═══ KUTIPAN HALAMAN

- Indonesia sedang mengejar banyak target program dan pembangun yang diharapkan bisa terwujud saat merayakan Hari Kemerdekaan RI ke-100 pada 2045 nanti. Target yang disebut Indonesia Emas itu, mencakup juga kegiatan yang berjalan pada sektor kelautan dan perikanan
- Di antara target yang sedang dikejar saat ini, adalah merampungkan perangkat yang akan menjadi kunci pengelolaan ruang laut secara nasional, yaitu mahadata kelautan (ocean big data) dan neraca sumber daya kelautan (ocean accounting)
- Melalui pengembangan dua perangkat kunci, diharapkan pengelolaan bisa lebih maksimal dilakukan. Namun, di saat yang sama juga bisa dilakukan pelestarian alam yang ada pada wilayah laut dan pesisir di seluruh Indonesia
- Agar lebih bagus, pengembangan dilakukan dengan melaksanakan integrasi rencana tata ruang yang ada di wilayah darat, laut, dan udara. Semua itu akan berujung pada terwujudnya kebijakan satu peta dan satu data
Pemerintah Indonesia sedang mengembangkan dua perangkat yang akan menjadi kunci pengelolaan ruang laut secara nasional. Keduanya adalah mahadata kelautan (ocean big data) dan neraca sumber daya kelautan (ocean accounting).
Kedua perangkat kunci tersebut disiapkan, untuk mengelola wilayah laut Indonesia yang luasnya mencapai 6,32 juta kilometer persegi (km2), dengan 17.504 pulau mengitarinya. Hal itu diungkapkan Menteri Kelautan dan Perikanan Sakti Wahyu Trenggono belum lama ini di Jakarta.

══════

— TUJUAN 1 —
Sebutkan semua wilayah yang rencana tata ruangnya diintegrasikan menurut kutipan halaman di atas.

═══ BAHAN UNTUK DIOLAH

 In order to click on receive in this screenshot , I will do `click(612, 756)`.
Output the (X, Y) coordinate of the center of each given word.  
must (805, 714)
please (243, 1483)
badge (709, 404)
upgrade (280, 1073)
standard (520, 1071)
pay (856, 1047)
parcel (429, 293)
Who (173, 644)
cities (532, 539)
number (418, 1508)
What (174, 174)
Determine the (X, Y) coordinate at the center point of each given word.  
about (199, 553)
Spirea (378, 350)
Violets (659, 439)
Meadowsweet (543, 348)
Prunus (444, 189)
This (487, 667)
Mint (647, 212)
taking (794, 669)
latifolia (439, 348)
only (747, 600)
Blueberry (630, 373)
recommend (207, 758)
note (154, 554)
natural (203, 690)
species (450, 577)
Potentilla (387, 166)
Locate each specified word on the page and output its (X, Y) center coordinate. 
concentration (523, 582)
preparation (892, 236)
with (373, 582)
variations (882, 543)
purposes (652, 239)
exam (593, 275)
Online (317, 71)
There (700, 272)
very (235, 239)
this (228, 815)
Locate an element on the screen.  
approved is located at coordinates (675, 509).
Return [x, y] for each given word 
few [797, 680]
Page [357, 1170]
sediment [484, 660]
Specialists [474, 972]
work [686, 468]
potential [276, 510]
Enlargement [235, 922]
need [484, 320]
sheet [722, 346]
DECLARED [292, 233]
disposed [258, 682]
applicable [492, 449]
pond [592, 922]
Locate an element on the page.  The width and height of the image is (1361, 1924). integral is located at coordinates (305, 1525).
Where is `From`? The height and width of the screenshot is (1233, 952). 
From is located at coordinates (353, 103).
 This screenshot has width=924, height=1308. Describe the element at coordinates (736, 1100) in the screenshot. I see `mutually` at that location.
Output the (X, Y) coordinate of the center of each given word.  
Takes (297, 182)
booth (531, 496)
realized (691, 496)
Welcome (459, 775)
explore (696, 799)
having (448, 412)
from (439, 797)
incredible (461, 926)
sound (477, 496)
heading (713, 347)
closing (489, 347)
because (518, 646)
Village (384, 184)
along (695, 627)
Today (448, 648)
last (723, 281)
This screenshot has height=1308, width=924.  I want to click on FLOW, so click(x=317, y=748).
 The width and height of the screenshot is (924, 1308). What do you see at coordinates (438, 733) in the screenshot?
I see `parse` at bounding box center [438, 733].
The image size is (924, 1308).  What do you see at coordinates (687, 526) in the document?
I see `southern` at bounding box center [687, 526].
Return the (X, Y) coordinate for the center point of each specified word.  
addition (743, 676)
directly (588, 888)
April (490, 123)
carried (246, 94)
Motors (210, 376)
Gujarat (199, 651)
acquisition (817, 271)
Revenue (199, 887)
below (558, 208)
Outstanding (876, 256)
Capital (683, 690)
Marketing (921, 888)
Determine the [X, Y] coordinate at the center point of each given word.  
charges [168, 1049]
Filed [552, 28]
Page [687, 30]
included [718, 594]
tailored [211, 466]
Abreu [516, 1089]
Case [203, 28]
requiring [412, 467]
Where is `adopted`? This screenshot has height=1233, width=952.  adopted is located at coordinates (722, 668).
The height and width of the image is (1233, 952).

══════

— TUJUAN 2 —
Ubah bagian daftar yang dimulai dari baris berisi "Welcome (459, 775)" hingga baris berisi "Page [687, 30]" menjadi tabel Markdown dengan kolom No dan Isi. Beri nomor urut pada setiap baris dan lewati baris kosong.

— JAWABAN YANG DIHARAPKAN 1 —
- Darat
- Laut
- Udara

— JAWABAN YANG DIHARAPKAN 2 —
| No | Isi |
|---|---|
| 1 | Welcome (459, 775) |
| 2 | explore (696, 799) |
| 3 | having (448, 412) |
| 4 | from (439, 797) |
| 5 | incredible (461, 926) |
| 6 | sound (477, 496) |
| 7 | heading (713, 347) |
| 8 | closing (489, 347) |
| 9 | because (518, 646) |
| 10 | Village (384, 184) |
| 11 | along (695, 627) |
| 12 | Today (448, 648) |
| 13 | last (723, 281) |
| 14 | This screenshot has height=1308, width=924.  I want to click on FLOW, so click(x=317, y=748). |
| 15 |  The width and height of the screenshot is (924, 1308). What do you see at coordinates (438, 733) in the screenshot? |
| 16 | I see `parse` at bounding box center [438, 733]. |
| 17 | The image size is (924, 1308).  What do you see at coordinates (687, 526) in the document? |
| 18 | I see `southern` at bounding box center [687, 526]. |
| 19 | Return the (X, Y) coordinate for the center point of each specified word.   |
| 20 | addition (743, 676) |
| 21 | directly (588, 888) |
| 22 | April (490, 123) |
| 23 | carried (246, 94) |
| 24 | Motors (210, 376) |
| 25 | Gujarat (199, 651) |
| 26 | acquisition (817, 271) |
| 27 | Revenue (199, 887) |
| 28 | below (558, 208) |
| 29 | Outstanding (876, 256) |
| 30 | Capital (683, 690) |
| 31 | Marketing (921, 888) |
| 32 | Determine the [X, Y] coordinate at the center point of each given word.   |
| 33 | charges [168, 1049] |
| 34 | Filed [552, 28] |
| 35 | Page [687, 30] |